I have always been slightly ashamed of 2 parts of me.
1. That I prefer work over play.
2. That I enjoy being alone.
(You can imagine how well I fit in with my family, neighbors, church, etc.)
Especially in a world where noise, laughter, fun, play, social gatherings and busyness seem to be valued above all other.
I’ve spent too much of my life wishing I were different. I’ve spent too much of my life wishing I could relax more; sit down and throw my feet up; be the life of the party. But I am slowly and surely beginning to “be me” without any shame.
Let me explain.
I am a worker at heart.
If Chad said to me on Saturday afternoon, “Honey, would you prefer to clean out the garage or go to dinner and a movie?” I would chose to clean out the garage.
Unheard of, I know. But you see, I find work much more personally gratifying than play. And I would benefit from time spent in the garage for months as opposed to a dinner that I would regret one hour later and a movie that I would forget I even saw.
I am not saying that I don’t like to go to the movies, or get ice cream, or go to a concert, or go on a hike. I can actually be a fun person, but if I get to make a choice, I would usually choose work. And that preference was what I was ashamed of.
I remember clearly the day that I finally accepted my work crush. It was in church and the teacher was talking about all the work that we would be doing in the after-life. A light bulb went off. I remember thinking, “I am developing heavenly attributes on earth.”
We aren’t going to be water skiing in the after-life or sitting poolside sipping margaritas; we are going to be working our buns off. I am not sure exactly what we will be doing — maybe we will be angels helping other people still on earth. I don’t know, but I do know we will be working. Some would say, “Well then go have fun now because you will have to work later.” But my theory is “Learn to love NOW what you will do forever.”
My love for work is less of a thorn in my side than it once was. I no longer try to cover it up or act that I dread Monday. I am no longer embarrassed that I actually enjoy doing laundry or that I prefer a weekend of work to a weekend of play. I accept and honor that I am a worker. It’s okay to be me.
I have been harassed for being an introvert as far back as I can remember. My sister would have a bunch of boys over in high school, and I would say goodnight to the party around 10:00 PM because I was tired.
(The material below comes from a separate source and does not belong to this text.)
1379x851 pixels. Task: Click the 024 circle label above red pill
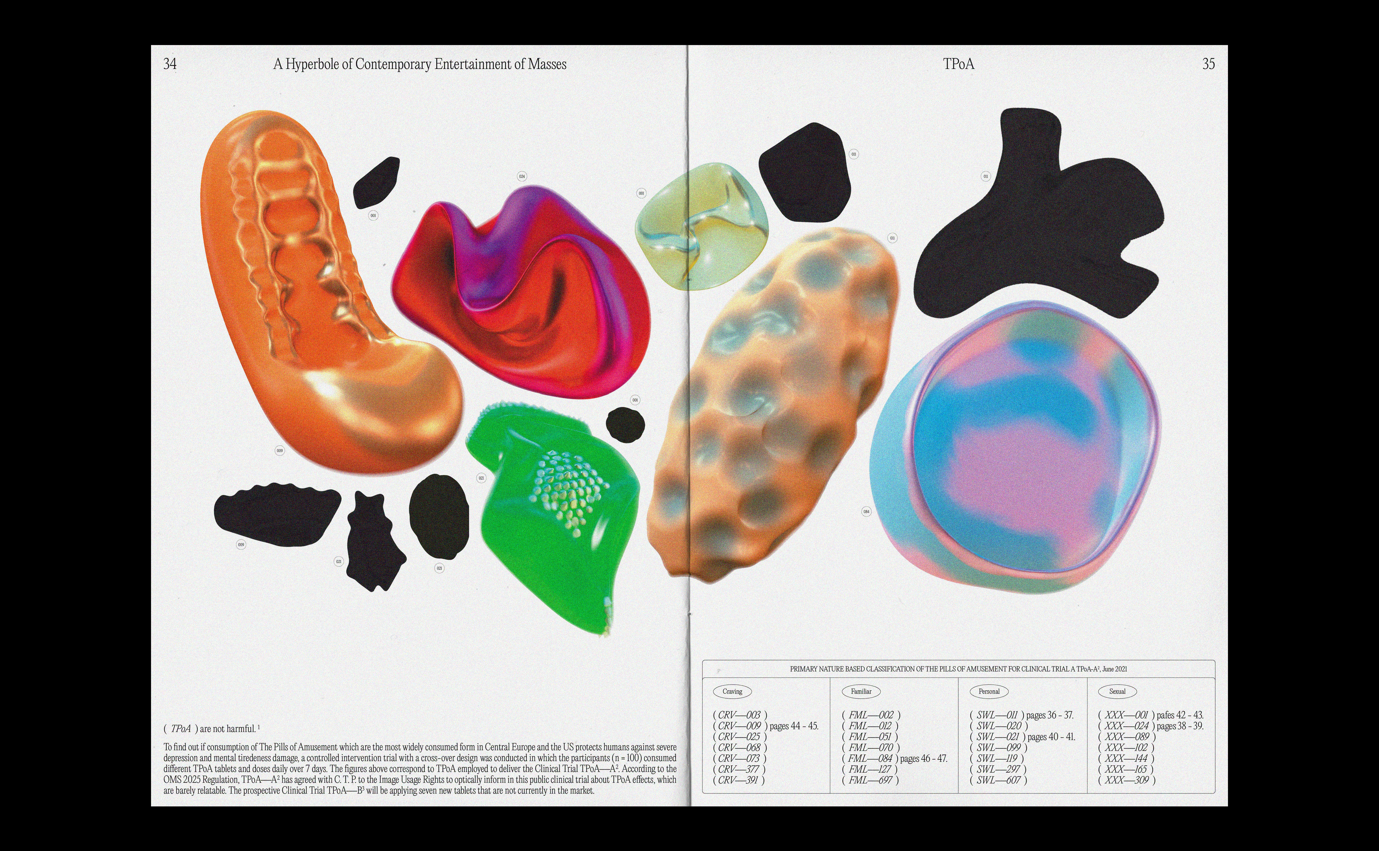(522, 177)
She always called me a party pooper and couldn’t believe that I didn’t want to hang out til all hours of the night with boys or friends or family.
I ran into a few issues later in life when I dated boys and their families wanted me to be the blonde, bubbly, ball of fun. I was even accused at one point of not having a personality.
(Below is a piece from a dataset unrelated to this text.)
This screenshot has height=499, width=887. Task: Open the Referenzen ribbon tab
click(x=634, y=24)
I understand that extraverts are the darlings of families, churches, schools, and neighborhoods. I understand that they make people feel comfortable and loved. I understand that they love talking and socializing and partying. But that is not me.
I understand that silence rejuvenates me. I enjoy alone time. I am energized by being with myself because I get to think and wonder about the world and how I contribute. I want to have deep conversations about meaningful things. These qualities do not make me less of a person than someone who likes to be surrounded by people.
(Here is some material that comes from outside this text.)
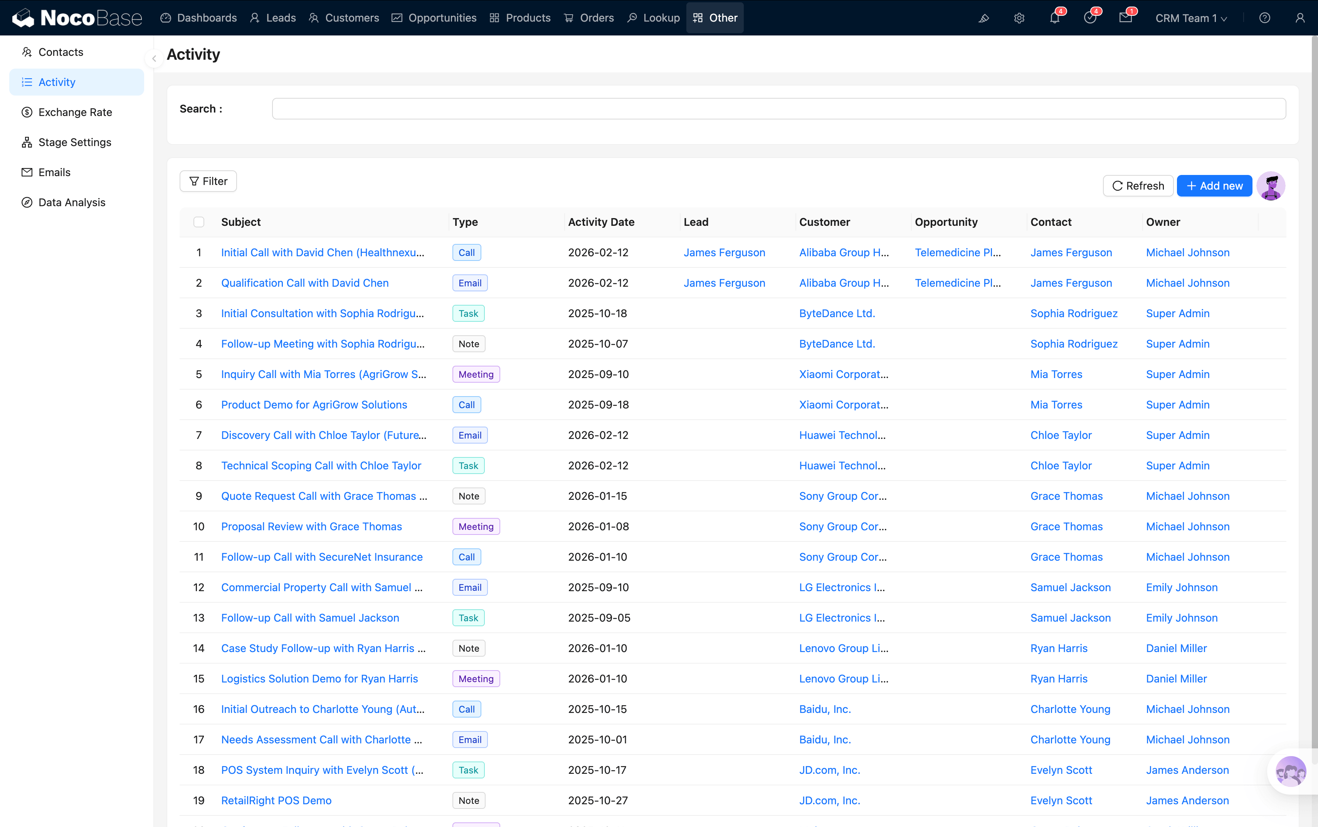Click the Add new button
The height and width of the screenshot is (827, 1318).
pos(1214,186)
I am no longer going to walk around wishing I was something that I am not. I now understand better who I am, and I am at peace with it.
So why does my self-acceptance matter now?
My self-acceptance matters because I am a parent.
And as I learn to accept and love who I am, even if it is not what my family wants me to be or what society wants me to be, I give my children permission to do the same. I can model for them what true self-love and self- acceptance looks like, sounds like and feels like.
Also, the better I know myself, the better I can help my children know who they are.
I can already see that some of my kids are introverts and some are extraverts. And I want them to be okay with whatever they are. I don’t want them trying to be the party animal when they would prefer to curl up with a good book. And I don’t want them to feel obligated to stay home if they would prefer a party. I am not going to make them feel bad for their instincts.
It really hit me at our family reunion last summer, when Elle came up to me about 10:00 PM and said she was tired and going to bed. (All the other cousins were staying up.) This same sister muttered, “That is so sad”. I jumped to Elle’s defense as if every childhood memory came flooding back to me. “What’s sad about an 11 year old knowing her limits, honoring her body, and not worrying about what everyone else is doing?”
I was going to let my daughter be who she is and not make her feel bad about it.
And I think this knowledge of how they work, helps me with my parenting. Elle thrives when she gets some time by herself. That is why homeschooling is working so well for her.
Then there is Crew who calls me within 5 minutes of being left alone. He wants to be with buddies constantly. He loves crowds and people and will go anywhere and do anything. Managing his social calendar is no easy task, but he is happiest around others, so I help him be who he is as well.
The real point is that one type is not better than the other. Extraverts are not better than introverts. Both are needed in the world. Players are not better than workers. Both make society a better place.
As parents, we should want to raise our children to be confident and secure in who they are – just as they are. That doesn’t mean that we all can’t learn and grow and get out of our comfort zones, but it does mean to accept and love ourselves for who we are.
It’s taken me 42 years, but I finally believe that it’s okay to be me.